→ **TASKS AND EXERCISES**
• a. In the page text on preprocessing data, which variable from the training set is plotted as a histogram?
• b. Continue the page text on preprocessing variables for prediction, starting after its last sentence.

→ **PAGE TEXT**
+===+

Why Preprocess?

We need to plot the variables upfront so we can see if there’s any sort of weird behavior of those variables. And sometimes predictors or the distribution look very strange, and we might need to transform them in order to make them more useful for prediction algorithms. This is particularly true when we’re using model based algorithms, like linear discriminate analysis, naive Bayes, linear regression, etc. We’ll talk about all those methods later in the class, but just keep in mind that pre-processing can be more useful often when we’re using model based approaches, then when we’re using more non-parametric approaches.

Now, lets use the the same Caret package and explore the answers in detail.

library(caret)
library(kernlab)
data(spam)
inTrain<-createDataPartition(y=spam$type, p=0.75, list=FALSE)
training<-spam[inTrain,]
testing<-spam[-inTrain,]
hist(training$capitalAve,main="",xlab="ave. capital run length")

So, using this dataset we are trying to predict if an email is spam or ham, for example by looking at the number of capital letters per email or so. Looking at the histogram, we can see that the capital run length of the emails are very very small. It is kind of skewed dataset. There are some though which have much more capital run length. We are building a model based model, that’s why we are trying to preprocess.

+===+

→ **RECORD SET**
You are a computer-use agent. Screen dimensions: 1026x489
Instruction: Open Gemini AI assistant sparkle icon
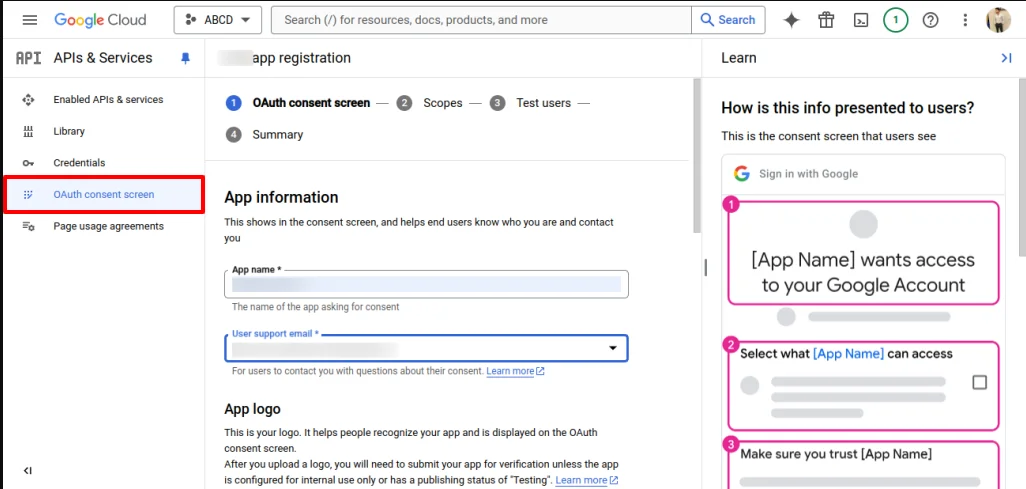(x=791, y=20)
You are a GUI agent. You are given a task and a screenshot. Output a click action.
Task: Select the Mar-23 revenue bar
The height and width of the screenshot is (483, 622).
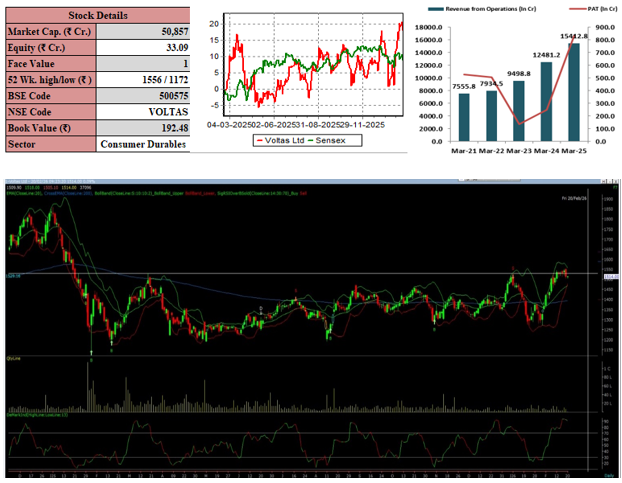click(x=518, y=109)
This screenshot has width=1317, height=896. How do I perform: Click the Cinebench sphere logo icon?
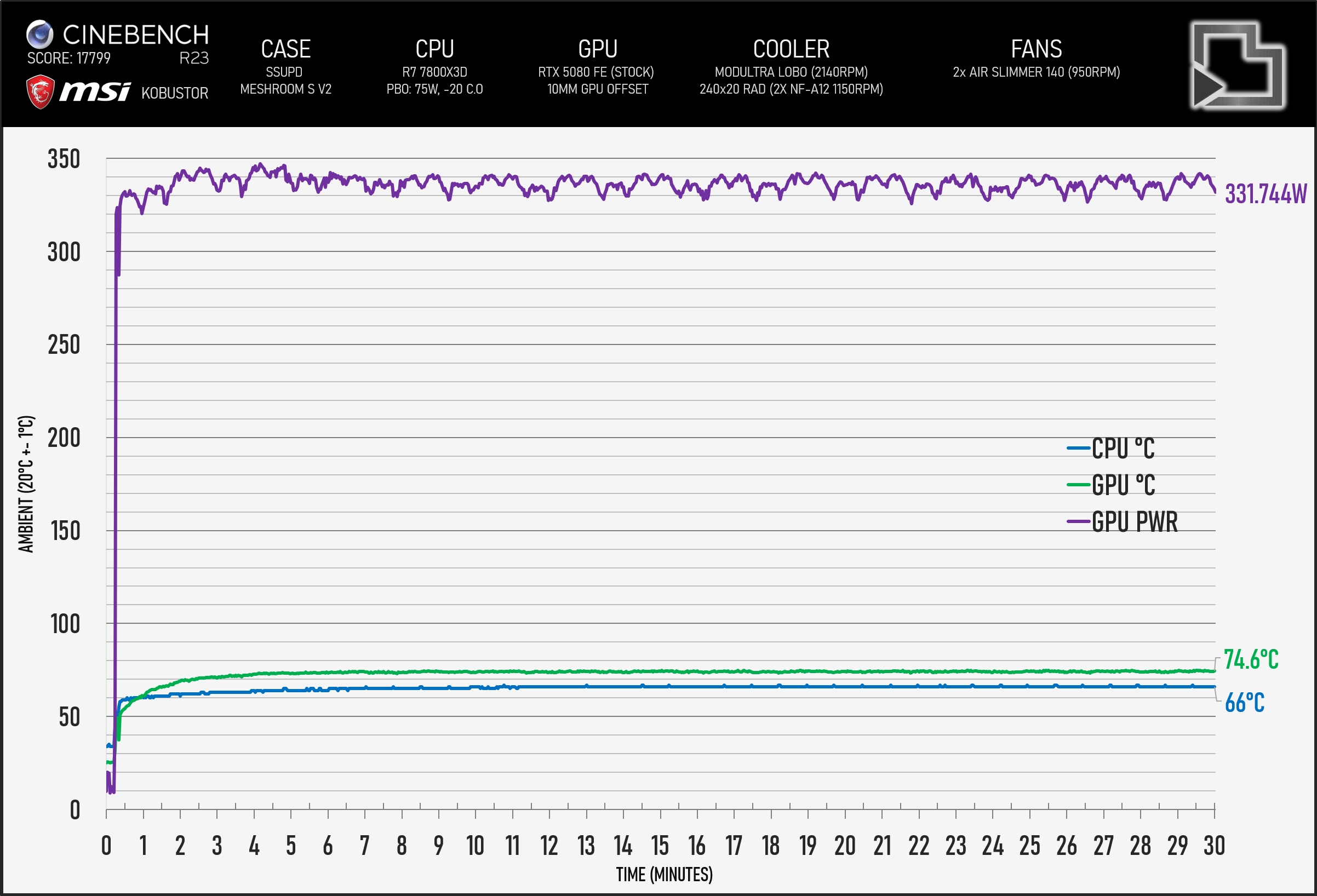39,34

+===+

→ **EXERCISE RESULTS**
• a. The histogram plots `capitalAve` from the training set, labeled "ave. capital run length."

• b.
Checking the Variables

Now lets check the mean and the standard deviation of the total capital letter per email included in the training set.

mean(training$capitalAve)
## [1] 5.130038
sd(training$capitalAve)
## [1] 30.65889

The average capital letters are 5.14 but the standard deviation is much more dramatic, which is 30.8849.

a. Standardizing the Variable in the Training Set

So, we want to preprocess so that the machine learning algorithm doesn’t get tricked by the fact that it has highly variable standard deviation. The one way we can do so by standardizing the variable. We are creating a couple of new variables, i.e., trainCapAve, and then trainCapAveS. The latter one is the standardized form of the capitalAve variable.

trainCapAve<-training$capitalAve
trainCapAveS<-(trainCapAve-mean(trainCapAve))/sd(trainCapAve)
mean(trainCapAveS)
## [1] -6.225931e-18
sd(trainCapAveS)
## [1] 1

The usual way of standardizing variables is to take the values, subtract the mean, and divide the whole thing by the standard deviation. Once we do so, we get the mean of the variable to be a zero and the standard deviation to be 1. Doing so, we can minimize the variability we saw in the previous calculation.

b. Standardizing the Testing Set

One thing to keep in mind is, when we apply a prediction algorithm to the test set we have to be aware that we can only use parameters that we estimated in the training set. In other words, when we apply this same standardization to the test set, we have to use the mean from the training set, and the standard deviation from the training set to standardize the testing set values.

What does this mean?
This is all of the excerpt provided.